◆ **Exercise aim**: Please take the lines from the one holding "Click the main" through the one holding "You are a GUI" in the data below and copy them exactly.

Records contained in a dataset
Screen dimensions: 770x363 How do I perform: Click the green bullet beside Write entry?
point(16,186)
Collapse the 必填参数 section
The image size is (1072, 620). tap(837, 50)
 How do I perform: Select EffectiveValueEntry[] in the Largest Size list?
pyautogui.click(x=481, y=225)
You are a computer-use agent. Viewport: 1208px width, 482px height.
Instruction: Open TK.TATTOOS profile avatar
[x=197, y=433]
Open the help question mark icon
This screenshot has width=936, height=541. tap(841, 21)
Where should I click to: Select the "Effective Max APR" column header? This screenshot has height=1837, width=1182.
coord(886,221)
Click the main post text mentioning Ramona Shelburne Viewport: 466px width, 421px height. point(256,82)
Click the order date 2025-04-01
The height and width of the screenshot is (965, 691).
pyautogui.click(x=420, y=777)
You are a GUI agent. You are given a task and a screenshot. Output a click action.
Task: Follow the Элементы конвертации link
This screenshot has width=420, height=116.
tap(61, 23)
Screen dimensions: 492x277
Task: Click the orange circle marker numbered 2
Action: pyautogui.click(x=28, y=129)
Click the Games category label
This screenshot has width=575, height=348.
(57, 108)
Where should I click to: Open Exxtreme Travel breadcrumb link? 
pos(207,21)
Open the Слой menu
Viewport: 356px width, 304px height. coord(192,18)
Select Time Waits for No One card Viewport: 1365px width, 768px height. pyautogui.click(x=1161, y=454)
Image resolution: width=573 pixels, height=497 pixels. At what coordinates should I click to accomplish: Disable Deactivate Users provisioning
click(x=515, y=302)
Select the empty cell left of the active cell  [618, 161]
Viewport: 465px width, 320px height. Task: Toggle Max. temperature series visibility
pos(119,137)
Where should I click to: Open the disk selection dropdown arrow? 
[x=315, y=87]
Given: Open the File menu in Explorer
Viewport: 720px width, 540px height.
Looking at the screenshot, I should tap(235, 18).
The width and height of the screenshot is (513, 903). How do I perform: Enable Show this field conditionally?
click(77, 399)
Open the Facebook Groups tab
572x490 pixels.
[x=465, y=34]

◆ **Written reply**:
Click the main post text mentioning Ramona Shelburne Viewport: 466px width, 421px height. point(256,82)
Click the order date 2025-04-01
The height and width of the screenshot is (965, 691).
pyautogui.click(x=420, y=777)
You are a GUI agent. You are given a task and a screenshot. Output a click action.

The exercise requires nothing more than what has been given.